■ Given problem ■
Write out the records below again, replacing every "computer-use agent" with "screen-control agent" and leaving everything else unchanged.

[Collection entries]
·····

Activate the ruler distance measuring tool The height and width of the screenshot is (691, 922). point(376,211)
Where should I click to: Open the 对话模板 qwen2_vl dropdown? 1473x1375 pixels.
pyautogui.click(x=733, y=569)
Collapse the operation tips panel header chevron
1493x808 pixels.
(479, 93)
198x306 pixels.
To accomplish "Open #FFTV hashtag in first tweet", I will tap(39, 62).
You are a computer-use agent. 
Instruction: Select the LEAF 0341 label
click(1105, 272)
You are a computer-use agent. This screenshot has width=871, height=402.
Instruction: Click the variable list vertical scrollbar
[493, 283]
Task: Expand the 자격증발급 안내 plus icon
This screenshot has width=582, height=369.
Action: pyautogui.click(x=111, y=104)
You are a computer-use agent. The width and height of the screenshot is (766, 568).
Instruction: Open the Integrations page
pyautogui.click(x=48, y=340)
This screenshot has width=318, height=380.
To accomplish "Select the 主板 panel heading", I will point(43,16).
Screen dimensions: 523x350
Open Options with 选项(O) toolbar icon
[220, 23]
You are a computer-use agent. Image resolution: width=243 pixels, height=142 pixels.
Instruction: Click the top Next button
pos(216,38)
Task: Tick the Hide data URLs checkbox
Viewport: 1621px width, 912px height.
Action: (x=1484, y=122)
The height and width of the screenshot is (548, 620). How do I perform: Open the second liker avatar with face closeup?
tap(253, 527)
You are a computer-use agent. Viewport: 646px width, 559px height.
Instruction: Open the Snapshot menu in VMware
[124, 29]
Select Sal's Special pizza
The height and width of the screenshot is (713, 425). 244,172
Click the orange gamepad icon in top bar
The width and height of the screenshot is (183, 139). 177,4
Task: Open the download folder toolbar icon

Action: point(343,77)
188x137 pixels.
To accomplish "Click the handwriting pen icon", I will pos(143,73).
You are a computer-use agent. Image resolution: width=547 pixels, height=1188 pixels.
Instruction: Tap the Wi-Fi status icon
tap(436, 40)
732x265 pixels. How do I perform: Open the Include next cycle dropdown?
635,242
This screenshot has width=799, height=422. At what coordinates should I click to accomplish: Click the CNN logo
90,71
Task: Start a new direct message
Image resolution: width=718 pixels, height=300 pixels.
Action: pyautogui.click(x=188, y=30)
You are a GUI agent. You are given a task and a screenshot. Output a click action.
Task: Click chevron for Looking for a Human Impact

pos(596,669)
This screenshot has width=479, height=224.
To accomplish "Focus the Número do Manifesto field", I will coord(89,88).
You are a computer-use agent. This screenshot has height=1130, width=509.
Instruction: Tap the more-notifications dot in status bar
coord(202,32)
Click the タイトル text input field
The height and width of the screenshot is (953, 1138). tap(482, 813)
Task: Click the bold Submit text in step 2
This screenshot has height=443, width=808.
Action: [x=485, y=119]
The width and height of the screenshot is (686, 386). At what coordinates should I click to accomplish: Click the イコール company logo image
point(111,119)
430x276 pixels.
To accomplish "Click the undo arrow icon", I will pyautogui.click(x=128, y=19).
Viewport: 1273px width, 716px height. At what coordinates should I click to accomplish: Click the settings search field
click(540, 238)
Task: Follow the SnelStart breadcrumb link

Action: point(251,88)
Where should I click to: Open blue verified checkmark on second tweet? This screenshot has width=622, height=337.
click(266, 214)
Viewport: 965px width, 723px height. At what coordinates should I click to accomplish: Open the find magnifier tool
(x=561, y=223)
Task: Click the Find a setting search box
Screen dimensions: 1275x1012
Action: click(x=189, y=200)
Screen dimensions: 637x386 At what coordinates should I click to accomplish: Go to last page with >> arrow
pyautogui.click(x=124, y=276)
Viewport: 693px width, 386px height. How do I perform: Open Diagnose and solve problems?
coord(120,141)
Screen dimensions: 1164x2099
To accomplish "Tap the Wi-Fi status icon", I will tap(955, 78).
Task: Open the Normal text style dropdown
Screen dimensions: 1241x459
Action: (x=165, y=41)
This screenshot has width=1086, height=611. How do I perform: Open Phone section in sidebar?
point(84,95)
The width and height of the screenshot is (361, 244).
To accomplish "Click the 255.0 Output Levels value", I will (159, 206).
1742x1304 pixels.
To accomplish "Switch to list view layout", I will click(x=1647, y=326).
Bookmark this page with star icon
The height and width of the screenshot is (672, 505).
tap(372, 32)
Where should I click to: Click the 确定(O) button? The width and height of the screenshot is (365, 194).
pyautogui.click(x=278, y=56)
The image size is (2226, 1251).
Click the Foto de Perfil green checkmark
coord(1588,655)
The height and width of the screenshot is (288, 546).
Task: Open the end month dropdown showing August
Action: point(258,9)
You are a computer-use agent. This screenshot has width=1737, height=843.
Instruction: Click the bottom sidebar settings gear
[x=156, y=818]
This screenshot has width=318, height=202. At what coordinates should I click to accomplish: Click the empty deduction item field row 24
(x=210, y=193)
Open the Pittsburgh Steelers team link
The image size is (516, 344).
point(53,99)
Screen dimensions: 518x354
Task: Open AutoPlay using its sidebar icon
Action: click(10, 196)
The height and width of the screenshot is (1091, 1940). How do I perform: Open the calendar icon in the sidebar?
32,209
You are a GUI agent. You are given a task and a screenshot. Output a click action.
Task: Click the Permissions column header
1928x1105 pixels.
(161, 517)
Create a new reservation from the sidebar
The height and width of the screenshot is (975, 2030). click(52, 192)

·····

■ Result of the task ■
Activate the ruler distance measuring tool The height and width of the screenshot is (691, 922). point(376,211)
Where should I click to: Open the 对话模板 qwen2_vl dropdown? 1473x1375 pixels.
pyautogui.click(x=733, y=569)
Collapse the operation tips panel header chevron
1493x808 pixels.
(479, 93)
198x306 pixels.
To accomplish "Open #FFTV hashtag in first tweet", I will tap(39, 62).
You are a screen-control agent. 
Instruction: Select the LEAF 0341 label
click(1105, 272)
You are a screen-control agent. This screenshot has width=871, height=402.
Instruction: Click the variable list vertical scrollbar
[493, 283]
Task: Expand the 자격증발급 안내 plus icon
This screenshot has width=582, height=369.
Action: pyautogui.click(x=111, y=104)
You are a screen-control agent. The width and height of the screenshot is (766, 568).
Instruction: Open the Integrations page
pyautogui.click(x=48, y=340)
This screenshot has width=318, height=380.
To accomplish "Select the 主板 panel heading", I will point(43,16).
Screen dimensions: 523x350
Open Options with 选项(O) toolbar icon
[220, 23]
You are a screen-control agent. Image resolution: width=243 pixels, height=142 pixels.
Instruction: Click the top Next button
pos(216,38)
Task: Tick the Hide data URLs checkbox
Viewport: 1621px width, 912px height.
Action: (x=1484, y=122)
The height and width of the screenshot is (548, 620). How do I perform: Open the second liker avatar with face closeup?
tap(253, 527)
You are a screen-control agent. Viewport: 646px width, 559px height.
Instruction: Open the Snapshot menu in VMware
[124, 29]
Select Sal's Special pizza
The height and width of the screenshot is (713, 425). 244,172
Click the orange gamepad icon in top bar
The width and height of the screenshot is (183, 139). 177,4
Task: Open the download folder toolbar icon

Action: point(343,77)
188x137 pixels.
To accomplish "Click the handwriting pen icon", I will pos(143,73).
You are a screen-control agent. Image resolution: width=547 pixels, height=1188 pixels.
Instruction: Tap the Wi-Fi status icon
tap(436, 40)
732x265 pixels. How do I perform: Open the Include next cycle dropdown?
635,242
This screenshot has width=799, height=422. At what coordinates should I click to accomplish: Click the CNN logo
90,71
Task: Start a new direct message
Image resolution: width=718 pixels, height=300 pixels.
Action: pyautogui.click(x=188, y=30)
You are a GUI agent. You are given a task and a screenshot. Output a click action.
Task: Click chevron for Looking for a Human Impact

pos(596,669)
This screenshot has width=479, height=224.
To accomplish "Focus the Número do Manifesto field", I will coord(89,88).
You are a screen-control agent. This screenshot has height=1130, width=509.
Instruction: Tap the more-notifications dot in status bar
coord(202,32)
Click the タイトル text input field
The height and width of the screenshot is (953, 1138). tap(482, 813)
Task: Click the bold Submit text in step 2
This screenshot has height=443, width=808.
Action: [x=485, y=119]
The width and height of the screenshot is (686, 386). At what coordinates should I click to accomplish: Click the イコール company logo image
point(111,119)
430x276 pixels.
To accomplish "Click the undo arrow icon", I will pyautogui.click(x=128, y=19).
Viewport: 1273px width, 716px height. At what coordinates should I click to accomplish: Click the settings search field
click(540, 238)
Task: Follow the SnelStart breadcrumb link

Action: point(251,88)
Where should I click to: Open blue verified checkmark on second tweet? This screenshot has width=622, height=337.
click(266, 214)
Viewport: 965px width, 723px height. At what coordinates should I click to accomplish: Open the find magnifier tool
(x=561, y=223)
Task: Click the Find a setting search box
Screen dimensions: 1275x1012
Action: click(x=189, y=200)
Screen dimensions: 637x386 At what coordinates should I click to accomplish: Go to last page with >> arrow
pyautogui.click(x=124, y=276)
Viewport: 693px width, 386px height. How do I perform: Open Diagnose and solve problems?
coord(120,141)
Screen dimensions: 1164x2099
To accomplish "Tap the Wi-Fi status icon", I will tap(955, 78).
Task: Open the Normal text style dropdown
Screen dimensions: 1241x459
Action: (x=165, y=41)
This screenshot has width=1086, height=611. How do I perform: Open Phone section in sidebar?
point(84,95)
The width and height of the screenshot is (361, 244).
To accomplish "Click the 255.0 Output Levels value", I will (159, 206).
1742x1304 pixels.
To accomplish "Switch to list view layout", I will click(x=1647, y=326).
Bookmark this page with star icon
The height and width of the screenshot is (672, 505).
tap(372, 32)
Where should I click to: Click the 确定(O) button? The width and height of the screenshot is (365, 194).
pyautogui.click(x=278, y=56)
The image size is (2226, 1251).
Click the Foto de Perfil green checkmark
coord(1588,655)
The height and width of the screenshot is (288, 546).
Task: Open the end month dropdown showing August
Action: point(258,9)
You are a screen-control agent. This screenshot has width=1737, height=843.
Instruction: Click the bottom sidebar settings gear
[x=156, y=818]
This screenshot has width=318, height=202. At what coordinates should I click to accomplish: Click the empty deduction item field row 24
(x=210, y=193)
Open the Pittsburgh Steelers team link
The image size is (516, 344).
point(53,99)
Screen dimensions: 518x354
Task: Open AutoPlay using its sidebar icon
Action: click(10, 196)
The height and width of the screenshot is (1091, 1940). How do I perform: Open the calendar icon in the sidebar?
32,209
You are a GUI agent. You are given a task and a screenshot. Output a click action.
Task: Click the Permissions column header
1928x1105 pixels.
(161, 517)
Create a new reservation from the sidebar
The height and width of the screenshot is (975, 2030). click(52, 192)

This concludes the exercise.